# GitHub Search API

The official API documentation can be found on this page:

https://docs.github.com/en/rest/reference/search#search-repositories

The most beautiful thing is that we don’t need to register or apply for an API key to use this endpoint. Of course, it has a rate limit which is up to 10 requests per minute, but it is not a problem for us as we just want to get several top-ranked repos. A few times of API calls will be enough for us to debug.

In [1]:
! pip install requests

Defaulting to user installation because normal site-packages is not writeable


In [2]:
import requests
import pandas as pd

The API endpoint is https://api.github.com/search/repositories based on the API documentation. Since we are only interested in Python-based projects, we need to put the argument language:python in the query. It seems that the API behavior has changed slightly over the last year. That is, it has to take at least one search term (string) in the query. Otherwise, the results are unpredictable. Therefore, let’s put “python” as the only term in the query. The rationality is that, if the repo is regarding Python, it should mention “python” in the Readme.md or use it as a tag of the repo anyway.

Then, we want to sort the search results by the number of stars and order by descent. That means our search string is as follows.

![image.png](attachment:image.png)

The full URL for this GET request is as follows.

In [3]:
url = 'https://api.github.com/search/repositories?q=language:python&sort=stars&order=desc'

Then, we can use the requests module to call this API endpoint. We should use the GET method. Then, we can convert the results to a Python dictionary.

In [4]:
res = requests.get(url)
res_dict = res.json()

All the search results will be in an array with the key “items”. So, we can get all the repo information as follows.

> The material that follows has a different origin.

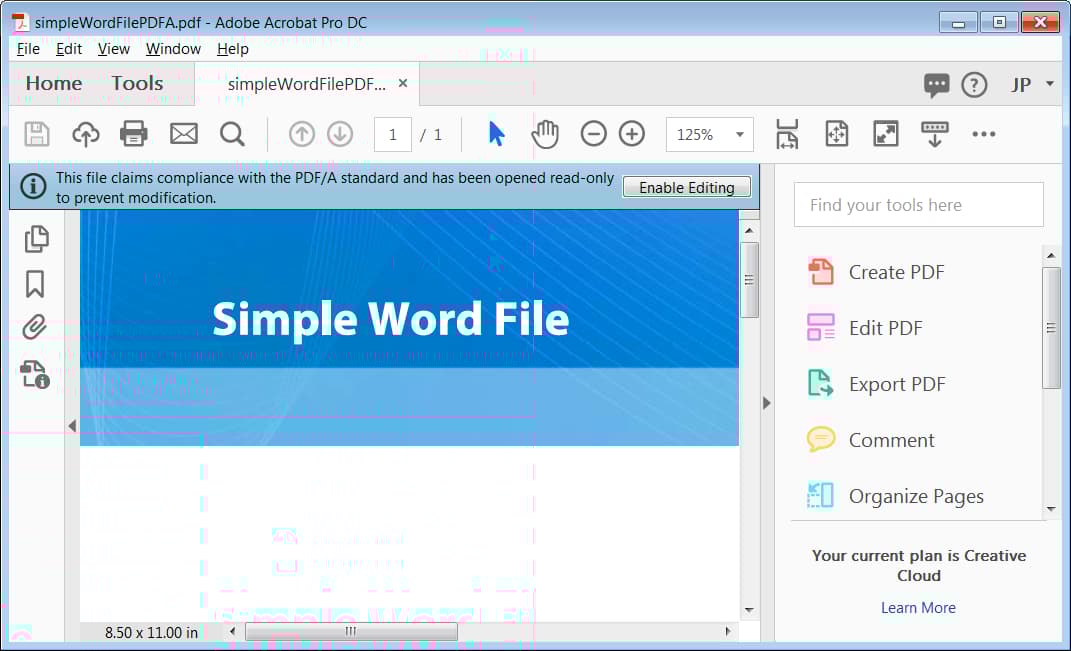Click the Learn More link
Viewport: 1071px width, 651px height.
[918, 607]
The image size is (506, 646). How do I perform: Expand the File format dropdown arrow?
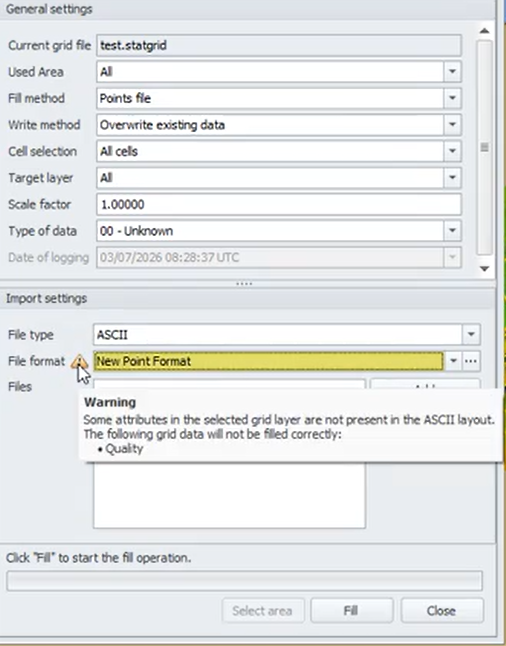pyautogui.click(x=453, y=361)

Now, let’s get all the “items” from the search result into an array repos.

In [5]:
repos = res_dict['items']
len(repos)

30

There is some other information in the result dictionary. If we remove the item array, the only two keys left are total_count and incomplete_results. The former indicates how many repos retrieved with our query. As shown in the screenshot below, there are a total of 2,219,756 of them. That is not surprising at all, since we are searching for all Python repos in GitHub.

In [6]:
del res_dict['items']
res_dict

{'total_count': 10940144, 'incomplete_results': True}

The incomplete_results indicates that there are more repos and this JSON payload is just a page.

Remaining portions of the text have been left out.